◆ About this task
Transcribe exactly, and only, the lines that fall between the line containing "Where should I click to: Click the laptop" and the last line of the material, both ends included, omitting any pictures.

:::::

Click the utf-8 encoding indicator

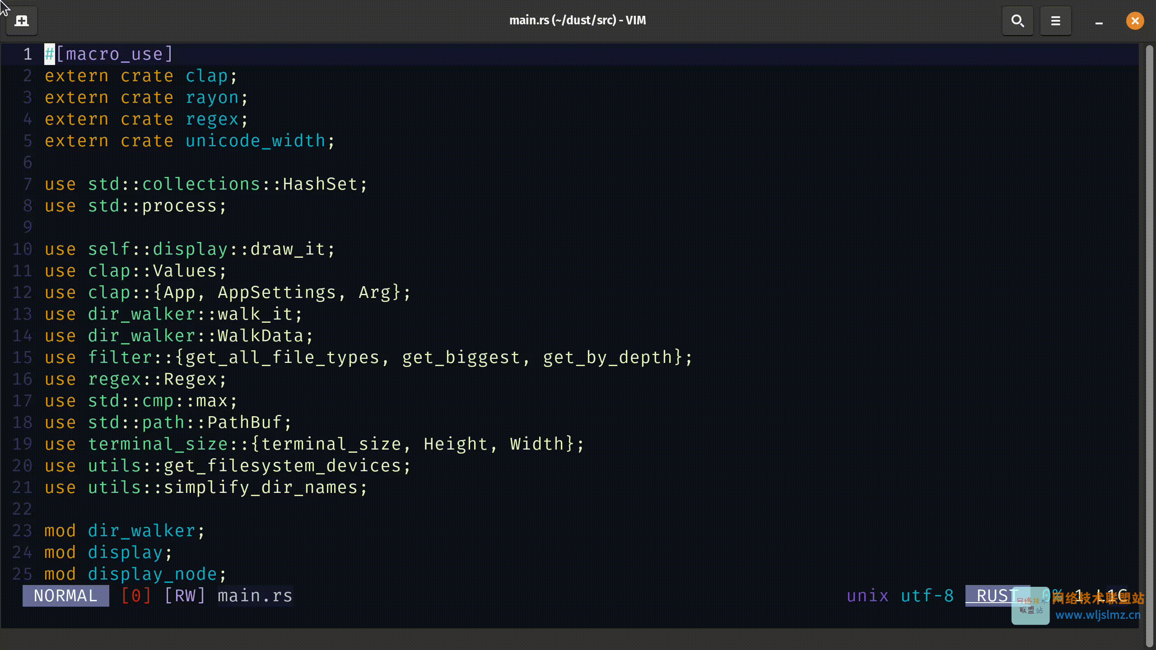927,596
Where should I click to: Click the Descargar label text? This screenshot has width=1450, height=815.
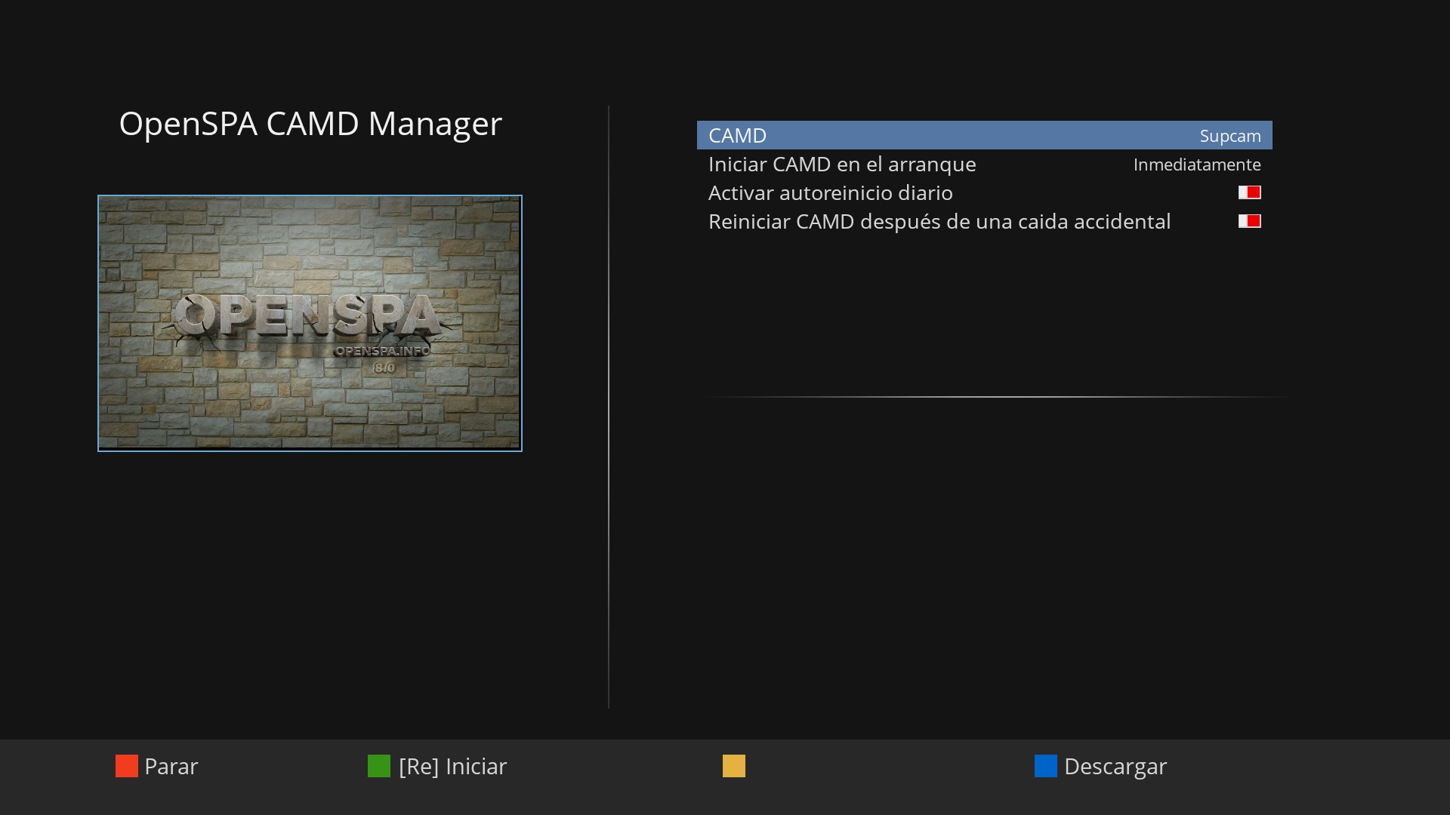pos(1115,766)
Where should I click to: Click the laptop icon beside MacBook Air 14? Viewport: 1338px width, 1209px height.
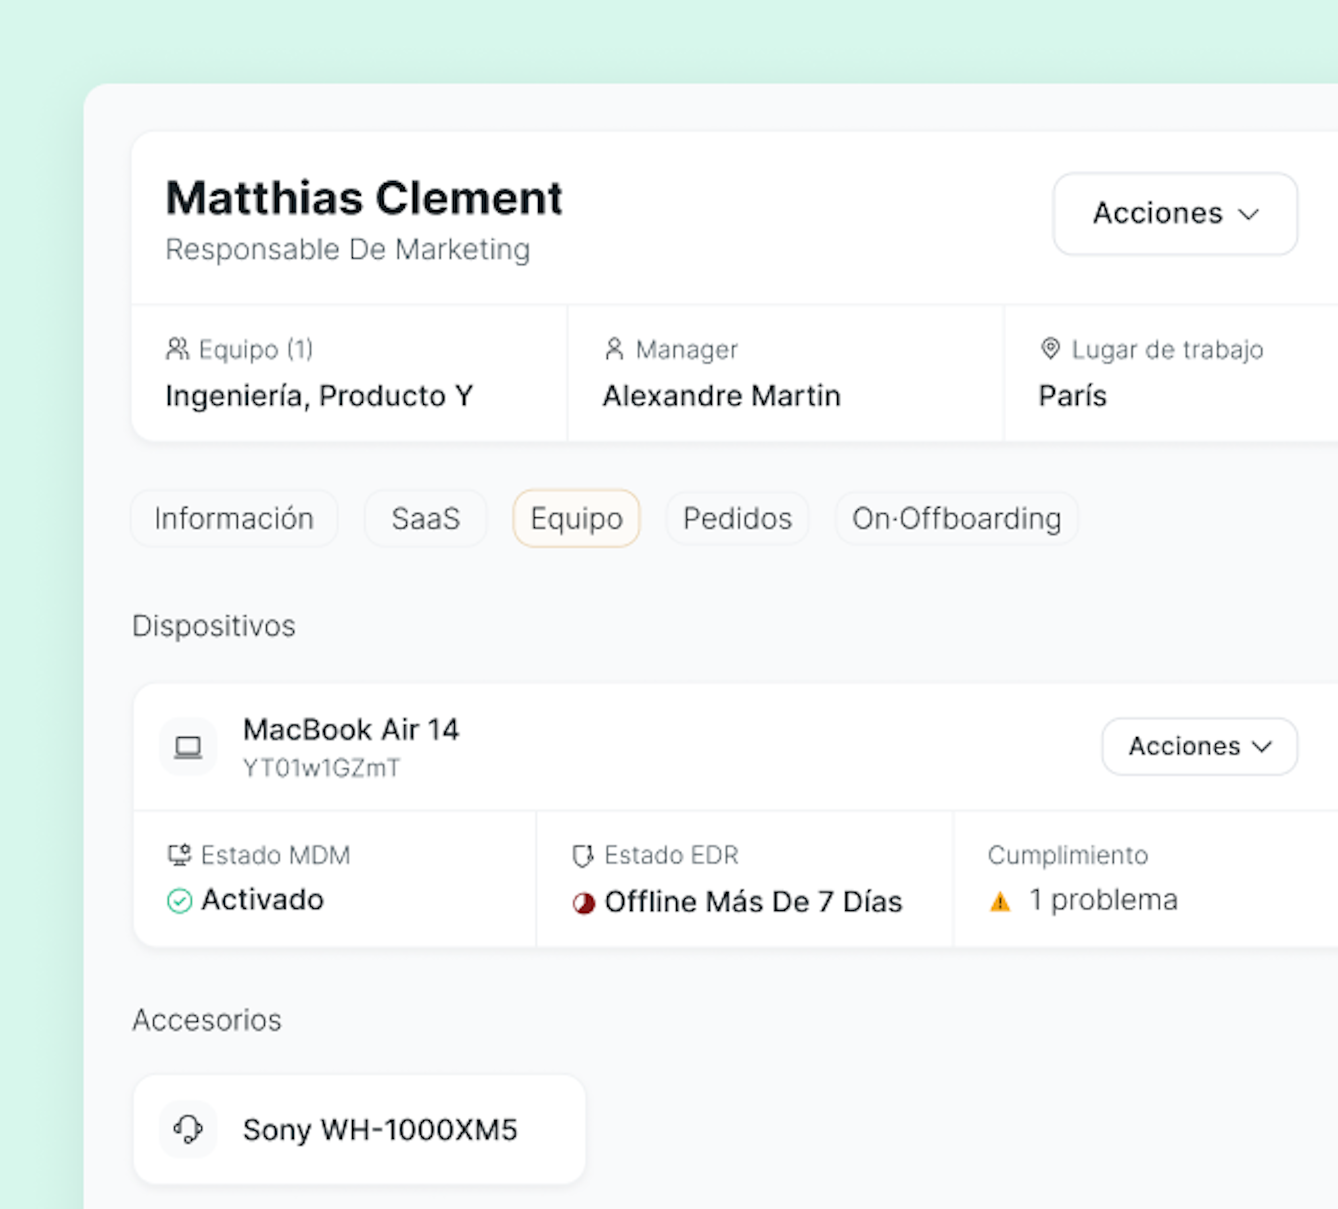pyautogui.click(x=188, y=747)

:::::

◆ Exercise solution
Where should I click to: Click the laptop icon beside MacBook Air 14? Viewport: 1338px width, 1209px height.
pyautogui.click(x=188, y=747)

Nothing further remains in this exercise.